Her ikisi de bugün geliyorlar Cannes’a.
Bu kadar geç gelmelerinin sebebi Loreal’in her ülke yüzünü farklı davetlere çağırması. Benin anlamadığım Hülya Avşar Chopard’a gelirken Türk basınında ortalık yıkılıyor da, Cansu ve Saadet Loreal’a gelirken neden aynı şey olmuyor? Neyse, Toronto’dan sonra yakın gelecekte Saadet Işıl Aksoy’un filmiyle Cannes’da da kırmızı halıya çıkacağına da inanıyorum ben.
Yine mi Tarkan?
Cannes gecelerinde o parti senin bu parti benim akarken Carlton’un barına da yolumuz düştü.
Davetiyesiz girilebilecek ve geç saate kadar eğlenebilecek en güzel yerlerden burası.
İçerisi tıklım tıklım...
Derken Tarkan “Yakalarsam muck muck” demeye başladı.
Eskiden olsa şaşırırdık, gururla anlatırdık, artık alıştık her yerde Tarkan çalmasına birbirimize dönüp sadece “Yine mi Tarkan” dedik...
Bulgari partisi
Bu yıl Elizabeth Taylor ve Richard Burton’ın 1963 yapımı efsane filmi Kleopatra’nın 60. yılı... Filmin yapım şirketi ve Bulgari filmi yenileyerek Cannes’da gösterdi ve ardından bir parti verdi.
O filmde Elizabeth Taylor’ın kullandığı paha biçilmez Bulgari takılar, el aynaları, kıyafetler sergilendi partide.
Belçim Bilgin’le gidecektik partiye ancak onun yemeği uzun sürünce tek başıma katıldım.
Cannes’ı en iyi gören yerlerden birinde Marriot’un çatısındaki partiye Cleopatra konsepti hakimdi.
Bu arada Bulgari’nin eylül ayında İstanbul’da ilk mağazasını açacağını da öğrendim. Zorlu Center’da açılacakmış mağaza...
Sessiz’in uzun metrajı geliyor
İki yıl önce tam burada Yılmaz’la fotoğraf çektirmiştik dedim. “Bilmez miyim” dedi Belçim Bilgin... Sorunca söyledi... Akil insanlar arasında olmaktan ilk başta çok memnun değilmiş ama çalışmalar sürdükçe iyi ki yer almışım bu işte demeye başlamış Yılmaz Erdoğan...

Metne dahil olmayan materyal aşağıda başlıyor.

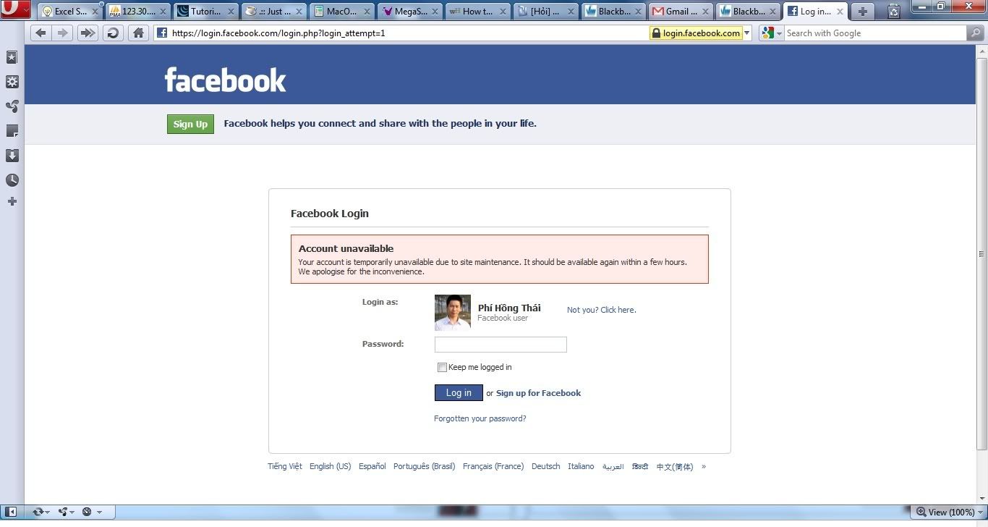Open the Forgotten your password link
The width and height of the screenshot is (988, 527).
(x=480, y=418)
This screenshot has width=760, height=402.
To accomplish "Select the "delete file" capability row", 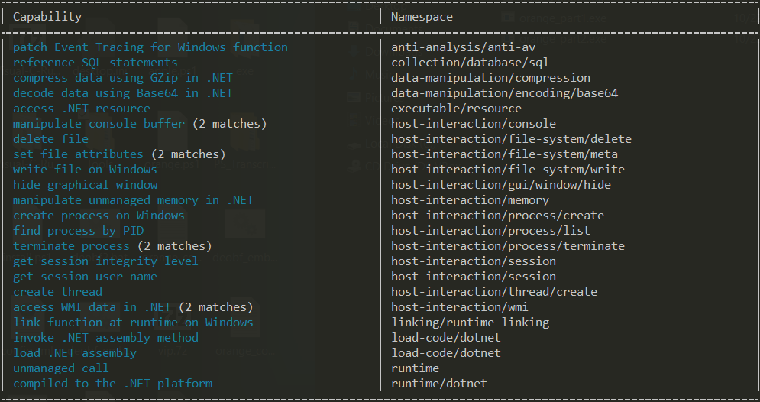I will (50, 139).
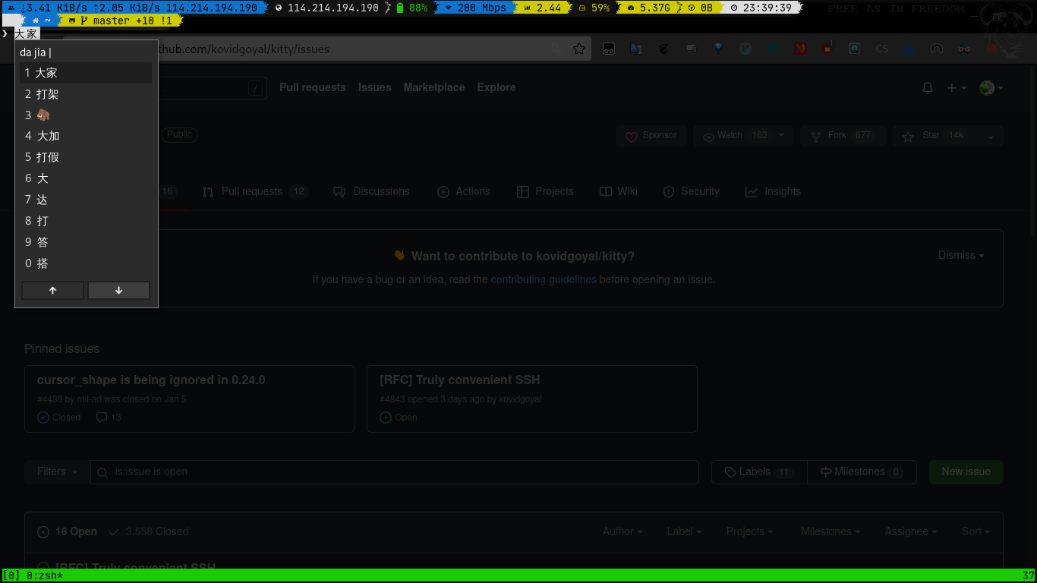Click the CS browser extension icon
Screen dimensions: 1037x583
click(x=881, y=48)
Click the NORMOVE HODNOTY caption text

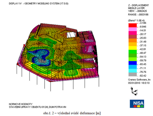click(x=21, y=104)
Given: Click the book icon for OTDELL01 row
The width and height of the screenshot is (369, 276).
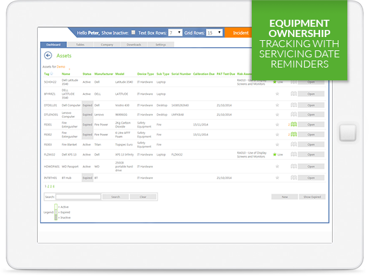Looking at the screenshot, I should (x=294, y=105).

Cannes’da sürekli görüşme yaptı Belçim. Hem Kelebeğin Rüyası’nın başka ülkelere satışı hem de kendi projeleriyle ilgili.
Yapımcılar, yönetmenlerle görüştü. Geçen yıl Cannes’da “Sessiz” filmiyle en iyi kısa film ödülünü kazanmışlardı.
O filmin yönetmeni Rezan Yeşilbaş ve Belçim Bilgin’le sohbet ederken Sessiz filminin uzun metrajlısını çekeceklerini öğrendim.
Sessiz’in uzun versiyonunda yine Belçim rol olacak... Rezan “Ben her filmimde küçük de olsa rol almasını istiyorum Blçim’in, o benim uğurum oldu” dedi.